(Stored records)
----

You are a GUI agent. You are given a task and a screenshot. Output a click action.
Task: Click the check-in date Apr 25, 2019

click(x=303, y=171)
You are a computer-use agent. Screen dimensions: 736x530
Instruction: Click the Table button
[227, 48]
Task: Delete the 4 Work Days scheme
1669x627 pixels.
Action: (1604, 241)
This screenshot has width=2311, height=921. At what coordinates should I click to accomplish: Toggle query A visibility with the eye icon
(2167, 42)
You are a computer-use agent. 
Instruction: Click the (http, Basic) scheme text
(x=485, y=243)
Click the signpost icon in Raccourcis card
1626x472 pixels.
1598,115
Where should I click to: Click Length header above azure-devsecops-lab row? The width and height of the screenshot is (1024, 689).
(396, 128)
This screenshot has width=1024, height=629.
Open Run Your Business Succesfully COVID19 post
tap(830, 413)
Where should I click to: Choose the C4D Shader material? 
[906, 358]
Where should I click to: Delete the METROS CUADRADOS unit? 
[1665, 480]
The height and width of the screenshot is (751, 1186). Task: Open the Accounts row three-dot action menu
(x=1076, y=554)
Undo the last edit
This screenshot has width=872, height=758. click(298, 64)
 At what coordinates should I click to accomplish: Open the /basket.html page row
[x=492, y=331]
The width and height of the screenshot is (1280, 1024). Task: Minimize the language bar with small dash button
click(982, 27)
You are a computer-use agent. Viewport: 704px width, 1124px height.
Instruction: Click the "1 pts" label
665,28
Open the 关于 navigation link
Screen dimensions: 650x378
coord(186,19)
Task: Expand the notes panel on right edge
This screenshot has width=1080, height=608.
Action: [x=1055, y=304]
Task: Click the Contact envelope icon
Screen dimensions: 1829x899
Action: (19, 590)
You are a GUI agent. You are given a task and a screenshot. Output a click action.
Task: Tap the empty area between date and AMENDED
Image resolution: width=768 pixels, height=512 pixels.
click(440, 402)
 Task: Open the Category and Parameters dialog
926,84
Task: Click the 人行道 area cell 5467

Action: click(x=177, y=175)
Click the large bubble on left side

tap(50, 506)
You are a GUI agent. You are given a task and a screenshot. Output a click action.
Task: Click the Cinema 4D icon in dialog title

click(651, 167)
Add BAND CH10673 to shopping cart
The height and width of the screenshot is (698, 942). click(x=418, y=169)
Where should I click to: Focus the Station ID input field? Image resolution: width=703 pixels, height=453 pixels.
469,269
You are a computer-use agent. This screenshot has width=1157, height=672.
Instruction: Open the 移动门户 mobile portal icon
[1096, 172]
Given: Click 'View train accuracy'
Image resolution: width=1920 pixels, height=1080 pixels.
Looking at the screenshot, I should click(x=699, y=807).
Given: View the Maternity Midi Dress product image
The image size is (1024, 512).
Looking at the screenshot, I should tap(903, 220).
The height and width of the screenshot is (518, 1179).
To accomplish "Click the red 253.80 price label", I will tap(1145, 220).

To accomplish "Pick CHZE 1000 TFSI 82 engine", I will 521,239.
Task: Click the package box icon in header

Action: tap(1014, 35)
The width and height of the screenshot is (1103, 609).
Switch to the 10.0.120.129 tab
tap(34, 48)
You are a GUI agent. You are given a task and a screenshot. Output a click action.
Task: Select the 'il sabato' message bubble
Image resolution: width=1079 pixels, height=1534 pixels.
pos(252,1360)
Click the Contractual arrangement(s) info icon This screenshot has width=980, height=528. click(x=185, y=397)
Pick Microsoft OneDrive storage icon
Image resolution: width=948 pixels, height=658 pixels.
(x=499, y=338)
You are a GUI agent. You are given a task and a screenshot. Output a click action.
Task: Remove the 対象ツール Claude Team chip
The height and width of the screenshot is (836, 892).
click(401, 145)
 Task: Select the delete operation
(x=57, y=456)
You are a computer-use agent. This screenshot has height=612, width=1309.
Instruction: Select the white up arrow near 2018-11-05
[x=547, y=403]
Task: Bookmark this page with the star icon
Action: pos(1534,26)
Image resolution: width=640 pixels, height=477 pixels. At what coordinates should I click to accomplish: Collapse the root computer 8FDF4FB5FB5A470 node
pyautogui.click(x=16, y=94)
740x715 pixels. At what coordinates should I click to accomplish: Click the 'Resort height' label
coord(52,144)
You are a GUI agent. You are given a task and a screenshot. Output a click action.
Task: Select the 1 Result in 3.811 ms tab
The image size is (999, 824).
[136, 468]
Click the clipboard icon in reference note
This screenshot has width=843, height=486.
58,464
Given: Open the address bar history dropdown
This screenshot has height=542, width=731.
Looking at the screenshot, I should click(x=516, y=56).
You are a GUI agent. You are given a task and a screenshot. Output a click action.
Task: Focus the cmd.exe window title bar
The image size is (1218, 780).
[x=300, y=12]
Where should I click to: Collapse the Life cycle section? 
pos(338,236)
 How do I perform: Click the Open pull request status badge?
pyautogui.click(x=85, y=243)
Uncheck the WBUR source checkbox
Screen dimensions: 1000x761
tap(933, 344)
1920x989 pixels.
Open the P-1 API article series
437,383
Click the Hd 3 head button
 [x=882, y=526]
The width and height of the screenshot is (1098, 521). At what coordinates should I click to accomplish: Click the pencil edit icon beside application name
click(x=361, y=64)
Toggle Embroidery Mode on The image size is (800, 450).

----

Task objective
Each entry must be output exactly as it was written.

Reply
You are a GUI agent. You are given a task and a screenshot. Output a click action.
Task: Click the check-in date Apr 25, 2019

click(x=303, y=171)
You are a computer-use agent. Screen dimensions: 736x530
Instruction: Click the Table button
[227, 48]
Task: Delete the 4 Work Days scheme
1669x627 pixels.
Action: (1604, 241)
This screenshot has width=2311, height=921. At what coordinates should I click to accomplish: Toggle query A visibility with the eye icon
(2167, 42)
You are a computer-use agent. 
Instruction: Click the (http, Basic) scheme text
(x=485, y=243)
Click the signpost icon in Raccourcis card
1626x472 pixels.
1598,115
Where should I click to: Click Length header above azure-devsecops-lab row? The width and height of the screenshot is (1024, 689).
(396, 128)
This screenshot has width=1024, height=629.
Open Run Your Business Succesfully COVID19 post
tap(830, 413)
Where should I click to: Choose the C4D Shader material? 
[906, 358]
Where should I click to: Delete the METROS CUADRADOS unit? 
[1665, 480]
The height and width of the screenshot is (751, 1186). Task: Open the Accounts row three-dot action menu
(x=1076, y=554)
Undo the last edit
This screenshot has width=872, height=758. click(298, 64)
 At what coordinates should I click to accomplish: Open the /basket.html page row
[x=492, y=331]
The width and height of the screenshot is (1280, 1024). Task: Minimize the language bar with small dash button
click(982, 27)
You are a computer-use agent. Viewport: 704px width, 1124px height.
Instruction: Click the "1 pts" label
665,28
Open the 关于 navigation link
Screen dimensions: 650x378
coord(186,19)
Task: Expand the notes panel on right edge
This screenshot has width=1080, height=608.
Action: [x=1055, y=304]
Task: Click the Contact envelope icon
Screen dimensions: 1829x899
Action: (19, 590)
You are a GUI agent. You are given a task and a screenshot. Output a click action.
Task: Tap the empty area between date and AMENDED
Image resolution: width=768 pixels, height=512 pixels.
click(440, 402)
 Task: Open the Category and Parameters dialog
926,84
Task: Click the 人行道 area cell 5467

Action: click(x=177, y=175)
Click the large bubble on left side

tap(50, 506)
You are a GUI agent. You are given a task and a screenshot. Output a click action.
Task: Click the Cinema 4D icon in dialog title

click(651, 167)
Add BAND CH10673 to shopping cart
The height and width of the screenshot is (698, 942). click(x=418, y=169)
Where should I click to: Focus the Station ID input field? Image resolution: width=703 pixels, height=453 pixels.
469,269
You are a computer-use agent. This screenshot has width=1157, height=672.
Instruction: Open the 移动门户 mobile portal icon
[1096, 172]
Given: Click 'View train accuracy'
Image resolution: width=1920 pixels, height=1080 pixels.
Looking at the screenshot, I should click(x=699, y=807).
Given: View the Maternity Midi Dress product image
The image size is (1024, 512).
Looking at the screenshot, I should tap(903, 220).
The height and width of the screenshot is (518, 1179).
To accomplish "Click the red 253.80 price label", I will tap(1145, 220).

To accomplish "Pick CHZE 1000 TFSI 82 engine", I will 521,239.
Task: Click the package box icon in header

Action: tap(1014, 35)
The width and height of the screenshot is (1103, 609).
Switch to the 10.0.120.129 tab
tap(34, 48)
You are a GUI agent. You are given a task and a screenshot. Output a click action.
Task: Select the 'il sabato' message bubble
Image resolution: width=1079 pixels, height=1534 pixels.
pos(252,1360)
Click the Contractual arrangement(s) info icon This screenshot has width=980, height=528. click(x=185, y=397)
Pick Microsoft OneDrive storage icon
Image resolution: width=948 pixels, height=658 pixels.
(x=499, y=338)
You are a GUI agent. You are given a task and a screenshot. Output a click action.
Task: Remove the 対象ツール Claude Team chip
The height and width of the screenshot is (836, 892).
click(401, 145)
 Task: Select the delete operation
(x=57, y=456)
You are a computer-use agent. This screenshot has height=612, width=1309.
Instruction: Select the white up arrow near 2018-11-05
[x=547, y=403]
Task: Bookmark this page with the star icon
Action: pos(1534,26)
Image resolution: width=640 pixels, height=477 pixels. At what coordinates should I click to accomplish: Collapse the root computer 8FDF4FB5FB5A470 node
pyautogui.click(x=16, y=94)
740x715 pixels. At what coordinates should I click to accomplish: Click the 'Resort height' label
coord(52,144)
You are a GUI agent. You are given a task and a screenshot. Output a click action.
Task: Select the 1 Result in 3.811 ms tab
The image size is (999, 824).
[136, 468]
Click the clipboard icon in reference note
This screenshot has width=843, height=486.
58,464
Given: Open the address bar history dropdown
This screenshot has height=542, width=731.
Looking at the screenshot, I should click(x=516, y=56).
You are a GUI agent. You are given a task and a screenshot. Output a click action.
Task: Focus the cmd.exe window title bar
The image size is (1218, 780).
[x=300, y=12]
Where should I click to: Collapse the Life cycle section? 
pos(338,236)
 How do I perform: Click the Open pull request status badge?
pyautogui.click(x=85, y=243)
Uncheck the WBUR source checkbox
Screen dimensions: 1000x761
tap(933, 344)
1920x989 pixels.
Open the P-1 API article series
437,383
Click the Hd 3 head button
 [x=882, y=526]
The width and height of the screenshot is (1098, 521). At what coordinates should I click to accomplish: Click the pencil edit icon beside application name
click(x=361, y=64)
Toggle Embroidery Mode on The image size is (800, 450).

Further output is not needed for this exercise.